## SOURCE RECORDS:
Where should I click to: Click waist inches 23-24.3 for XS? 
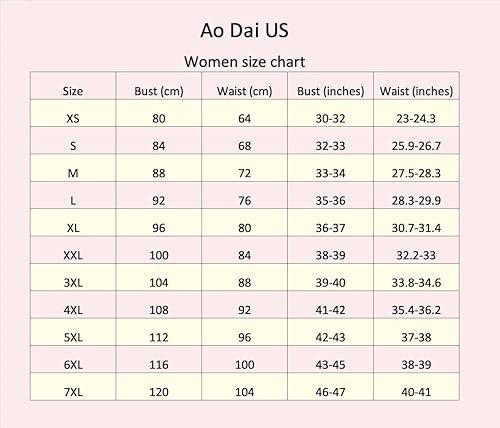pyautogui.click(x=416, y=118)
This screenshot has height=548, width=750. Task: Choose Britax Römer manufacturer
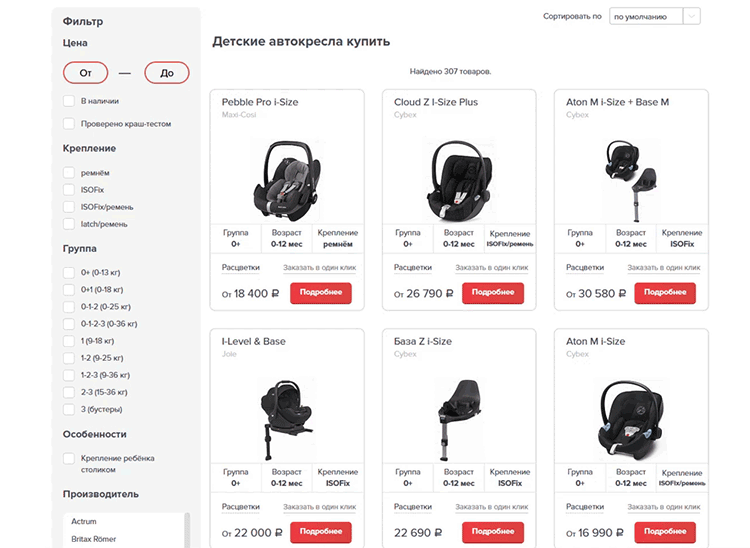(93, 539)
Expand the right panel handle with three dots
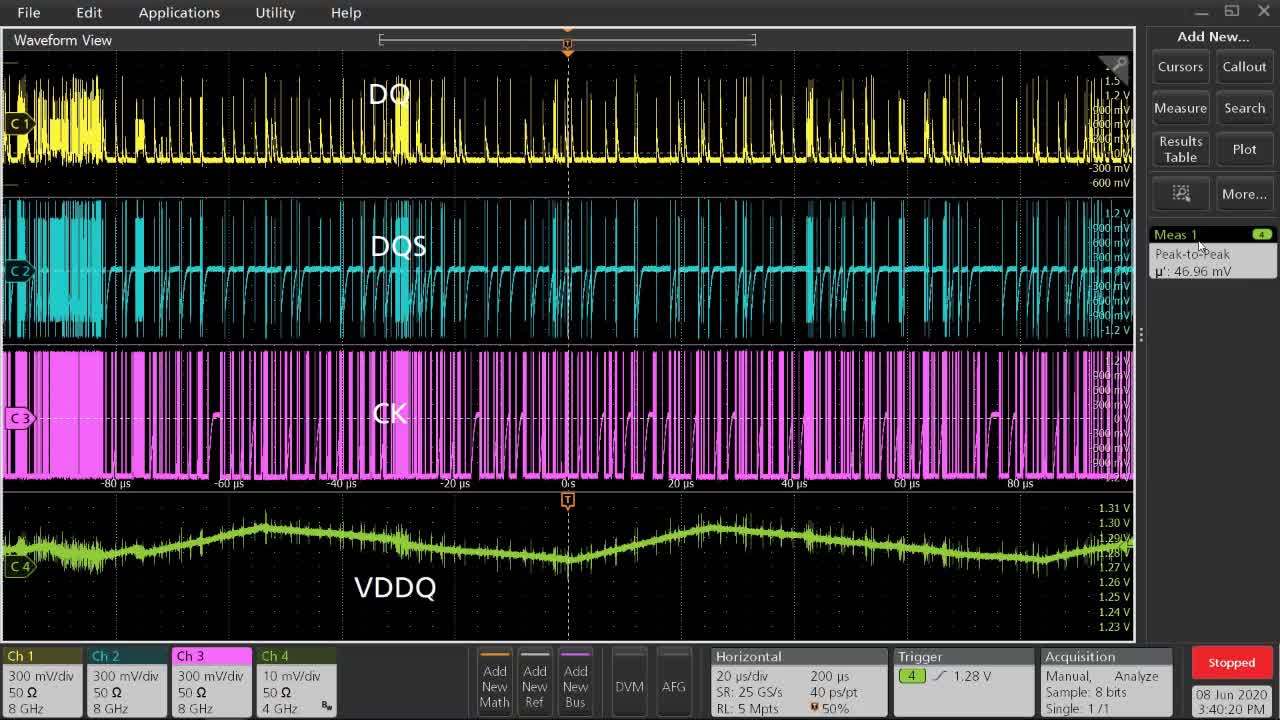Image resolution: width=1280 pixels, height=720 pixels. tap(1141, 334)
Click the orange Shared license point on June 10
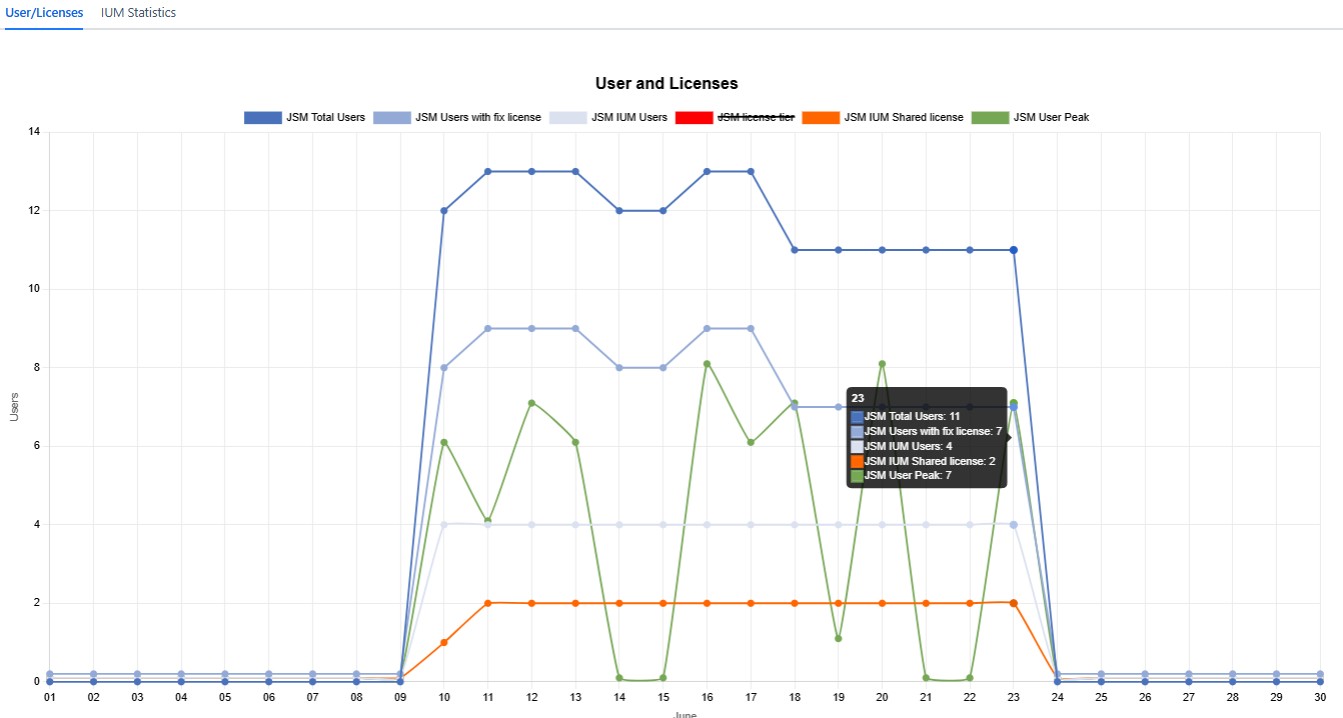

## REQUIREMENT:
Give the listing again in full, exactly as it is, but without its images.

## EXERCISE OUTPUT:
Where should I click to: Click waist inches 23-24.3 for XS? 
pyautogui.click(x=416, y=118)
This screenshot has height=548, width=750. Task: Choose Britax Römer manufacturer
(93, 539)
Expand the right panel handle with three dots
Image resolution: width=1280 pixels, height=720 pixels. tap(1141, 334)
Click the orange Shared license point on June 10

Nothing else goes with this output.